The Patriots responded Wednesday night that the Times’ 2017 photo was misleading because it didn’t include football staff, who were in the 2015 photo.

A Patriots spokesman told the Times that 34 players visited the White House on Wednesday, compared to around 50 in 2015.

To surprise of absolutely positively no one, Trump responded to the Times’ on Twitter, accusing the paper of lying.

None of this was a particularly good look for the Times, especially in light of the perception that the paper has an anti-Trump slant.

Perhaps for this reason, the Times’ sports editor issued a statement to Yahoo’s Colin Campbell in which he profusely apologized for the tweet comparing the delegation sizes.

You pretty much don’t get apologies more straight-forward and self-deprecating than this one:

https://twitter.com/colincampbell/status/855050759041409026

Campbell didn’t attribute this quote to a specific person, but the New York Times’ sports editor is Jason Stallman.

The Times’ sports section has had a weird month. Two weeks ago, the paper’s public editor wrote an odd column questioning why Times’ sportswriters were writing beautiful features instead of dry game stories. The sports section sent some passive aggressive tweets, and the story passed.

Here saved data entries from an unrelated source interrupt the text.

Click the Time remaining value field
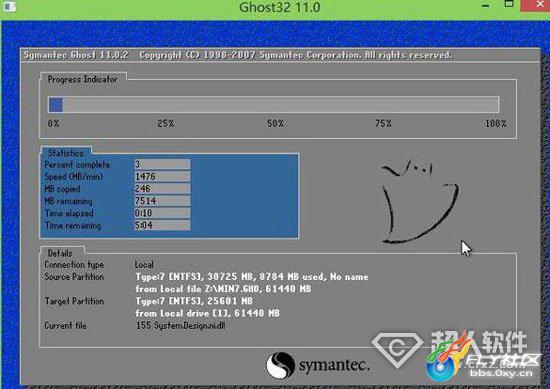This screenshot has width=550, height=389. (x=162, y=225)
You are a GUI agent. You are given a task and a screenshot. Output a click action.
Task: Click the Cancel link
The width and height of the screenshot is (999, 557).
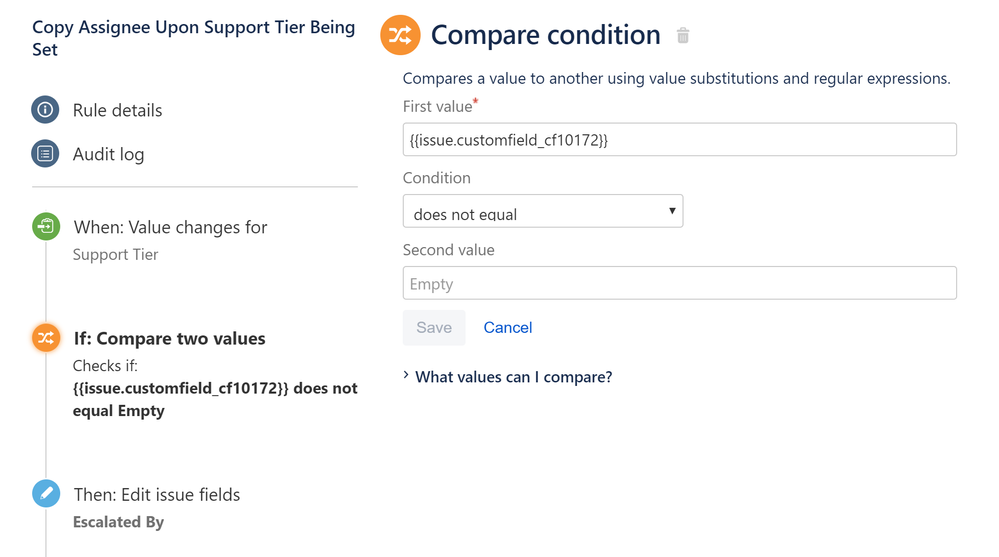click(x=507, y=328)
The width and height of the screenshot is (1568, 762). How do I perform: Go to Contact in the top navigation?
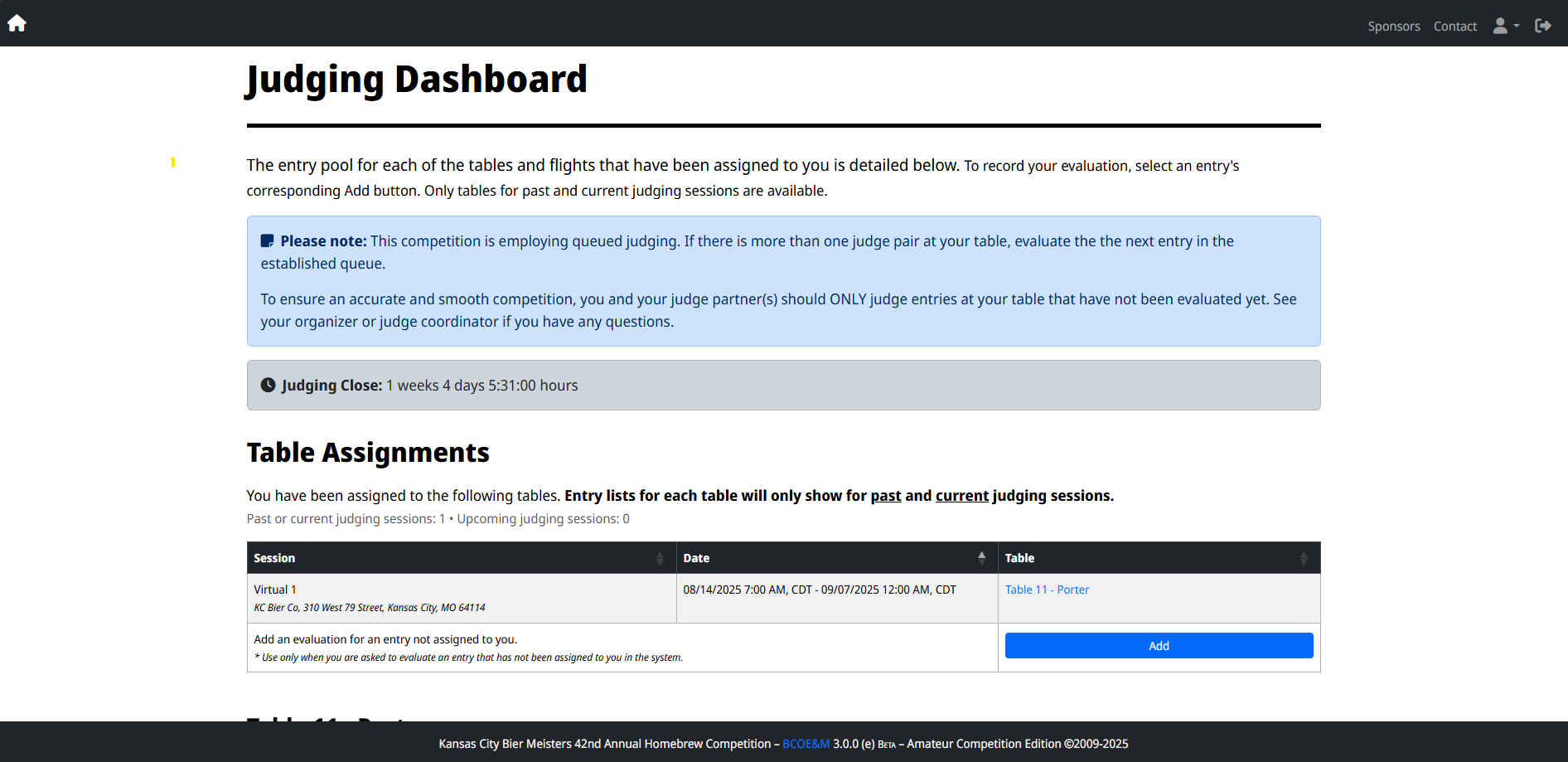1454,27
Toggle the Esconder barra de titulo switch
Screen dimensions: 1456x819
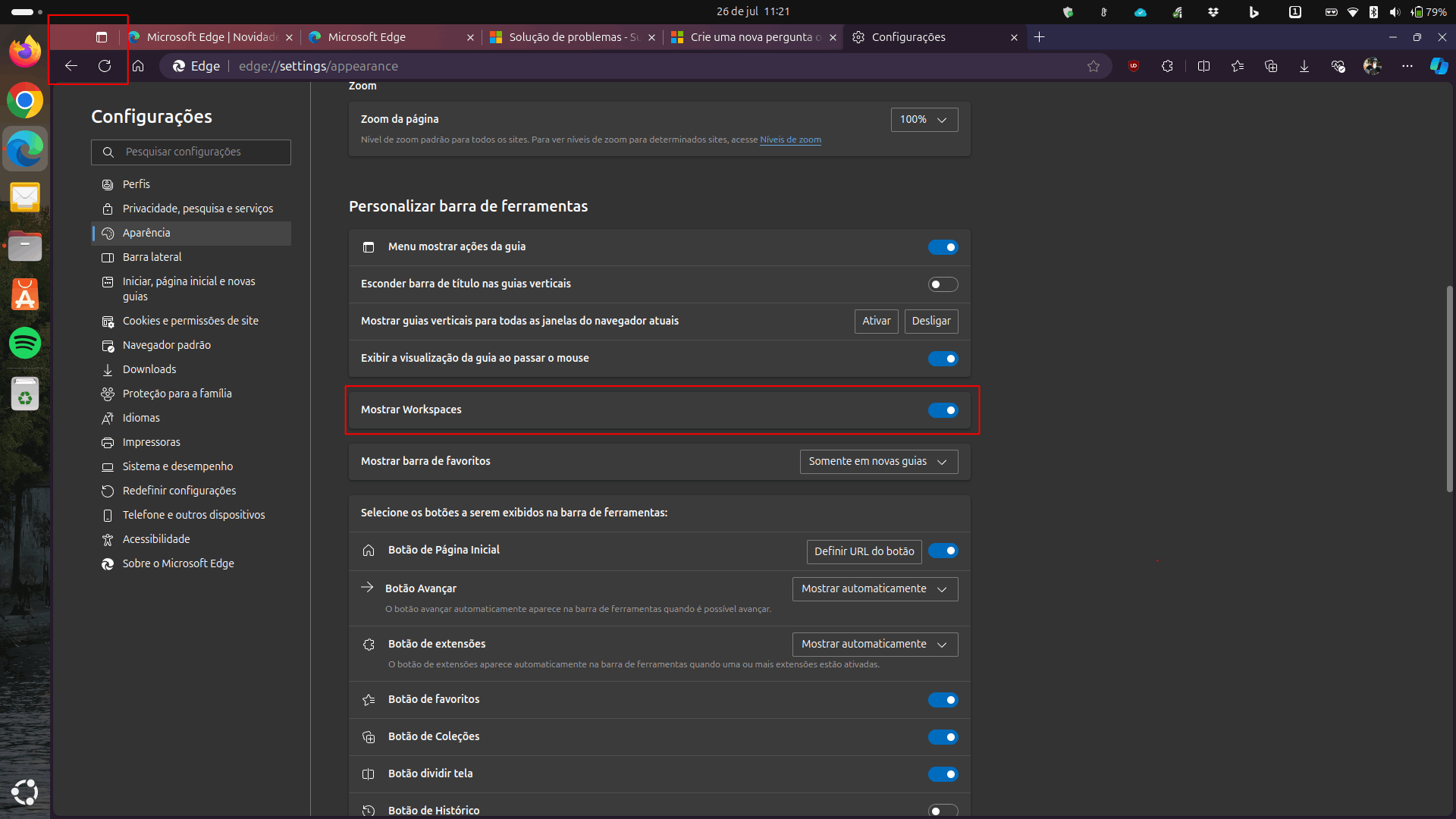[x=941, y=283]
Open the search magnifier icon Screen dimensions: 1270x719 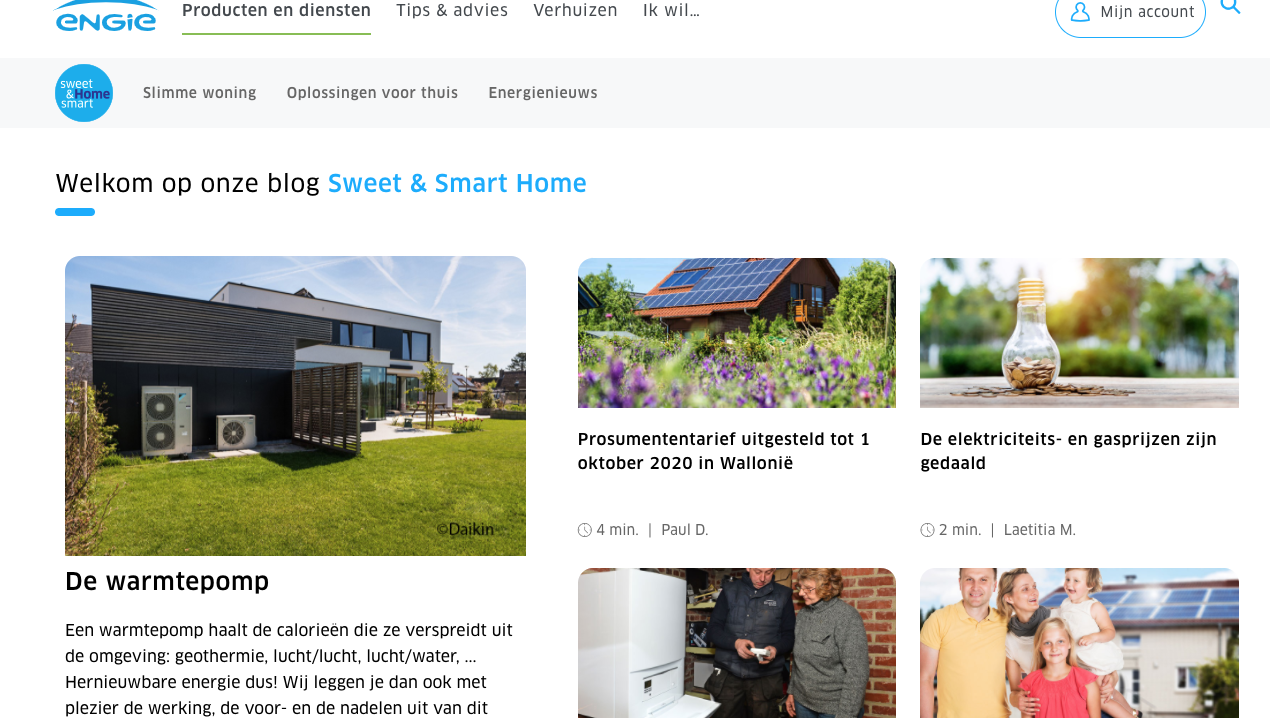(1231, 6)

Now the section is back in the news, much more enmeshed in the story than any sports writer or editor should ever be comfortable with. Clearly, the Times’ sports desk did not apply the same standard of journalism to its tweet that it would to an article, and its punishment was ridicule from an NFL team and from the president of the United States.

About Alex Putterman

Alex is a writer and editor for The Comeback and Awful Announcing. He has written for The Atlantic, VICE Sports, MLB.com, SI.com and more. He is a proud alum of Northwestern University and The Daily Northwestern. You can find him on Twitter @AlexPutterman.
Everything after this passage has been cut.